After the survey is complete, we go for a walk to visit a few of the smaller coves just south of Shi Shi. When the tide comes in, these coves will be cut off to foot travel, but for now, it’s not hard to round the points that separate one from the next. These beaches are more gravel than sand, steeper than Shi Shi, and the debris is more focused than at the wider beach to the north. We find some larger items: a six-foot piece of closed-cell foam with Kanji lettering, shoes, large fish-attraction buoys and what appears to be a Japanese pesticide sprayer that is likely to have gotten here as a result of the tsunami. It’s definitely a residential-type item, not something you’d find used on a ship, so it seems reasonable to assume that it came here after the wave hit. We take many photos, then head back to the boats.

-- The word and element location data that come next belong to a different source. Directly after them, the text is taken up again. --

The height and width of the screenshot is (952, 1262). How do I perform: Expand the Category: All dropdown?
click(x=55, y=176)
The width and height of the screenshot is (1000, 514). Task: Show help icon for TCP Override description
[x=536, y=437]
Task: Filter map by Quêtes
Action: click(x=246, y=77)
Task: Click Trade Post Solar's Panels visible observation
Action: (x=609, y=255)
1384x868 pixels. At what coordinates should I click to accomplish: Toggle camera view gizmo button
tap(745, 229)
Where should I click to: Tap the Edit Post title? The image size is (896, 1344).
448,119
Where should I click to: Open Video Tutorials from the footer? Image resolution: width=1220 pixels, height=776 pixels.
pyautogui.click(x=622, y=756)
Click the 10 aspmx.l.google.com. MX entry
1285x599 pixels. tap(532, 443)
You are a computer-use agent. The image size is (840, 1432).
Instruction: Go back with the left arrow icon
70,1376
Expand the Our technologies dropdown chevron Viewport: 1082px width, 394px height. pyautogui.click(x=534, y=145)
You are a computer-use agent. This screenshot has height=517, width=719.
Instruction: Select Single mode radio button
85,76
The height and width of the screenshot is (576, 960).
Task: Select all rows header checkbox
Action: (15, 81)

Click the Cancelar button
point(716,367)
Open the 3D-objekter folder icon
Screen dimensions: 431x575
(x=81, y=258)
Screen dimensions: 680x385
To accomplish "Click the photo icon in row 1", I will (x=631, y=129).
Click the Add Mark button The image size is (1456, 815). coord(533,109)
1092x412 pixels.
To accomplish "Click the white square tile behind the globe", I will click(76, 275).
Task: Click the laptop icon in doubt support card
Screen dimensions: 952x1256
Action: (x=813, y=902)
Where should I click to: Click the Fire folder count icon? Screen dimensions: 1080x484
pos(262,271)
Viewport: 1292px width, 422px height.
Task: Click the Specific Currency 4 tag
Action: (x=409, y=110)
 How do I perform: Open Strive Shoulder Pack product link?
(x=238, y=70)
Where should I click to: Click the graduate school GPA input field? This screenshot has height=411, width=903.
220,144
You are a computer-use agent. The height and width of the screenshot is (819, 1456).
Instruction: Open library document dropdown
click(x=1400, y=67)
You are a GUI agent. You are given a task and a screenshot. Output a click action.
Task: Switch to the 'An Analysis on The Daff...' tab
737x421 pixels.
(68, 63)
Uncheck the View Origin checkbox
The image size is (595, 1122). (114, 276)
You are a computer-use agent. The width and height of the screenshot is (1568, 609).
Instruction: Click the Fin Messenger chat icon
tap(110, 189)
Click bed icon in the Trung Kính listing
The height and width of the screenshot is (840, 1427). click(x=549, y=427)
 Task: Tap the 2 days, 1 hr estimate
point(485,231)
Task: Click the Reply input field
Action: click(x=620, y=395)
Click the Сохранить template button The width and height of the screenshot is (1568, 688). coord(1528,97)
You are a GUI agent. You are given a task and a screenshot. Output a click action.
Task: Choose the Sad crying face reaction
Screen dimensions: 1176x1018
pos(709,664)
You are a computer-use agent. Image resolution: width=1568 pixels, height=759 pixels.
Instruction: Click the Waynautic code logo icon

The paddle from Point of Arches to Cape Alava is an easy one, not much wind, blue skies and a soft swell. We pass right next to Father and Son, one of the more distinctive pair of offshore stacks along the route and it only takes about 90 minutes before we’re rounding the sand bar at the tip of Cape Alava. Our destination is Wedding Rocks, about a mile further south, but we stay close to shore here watching the hikers as we slip past.
We’re in the Ozette Triangle now, the most-visited section of this entire roadless coast. It’s a 9-mile hike from Lake Ozette to Cape Alava, then down the beach to Sand Point, and back to the ranger station at Lake Ozette once again. The loop is popular with overnighters as well as day-hikers and with the weather being so nice, there’s no shortage of people about. Families and solo hikers, fit and not-so-much: it’s the height of the busy season.
We make camp at a beachside spot just north of Wedding Rocks, our boats scraping the sand right at high tide. Because of the extensive reef that rings this section of coastline, we’ll have to come and go at high water… to try to launch at any other time would entail an ankle-snapping stagger through tide pools and seaweed-covered rocks.

After dinner, we walk up the shore to Cape Alava to visit the bone house. It’s a cedar-plank shack just up from the ranger cabin that is home to a collection of shells and bones that have been found on nearby beaches. Whale ribs, sea lion skulls and a variety of vertebrae, phalanges and other bone fragments. The floor is muddy and the walls tilt at odd angles in places, but despite the somewhat strange collection, the place seems peaceful somehow. As if it belongs there. There’s a plaque at one end that marks the building (and the coast itself), as being dedicated to the Makah people and as the sun sets in a quiet explosion of reds and orange, I try to picture what this stretch of wilderness used to look like.

When the village of Ozette stood in this spot… longhouses and canoes, cooking fires and fishermen. Before the National Park. Before the campground families of escaped urbanites. Before plastic.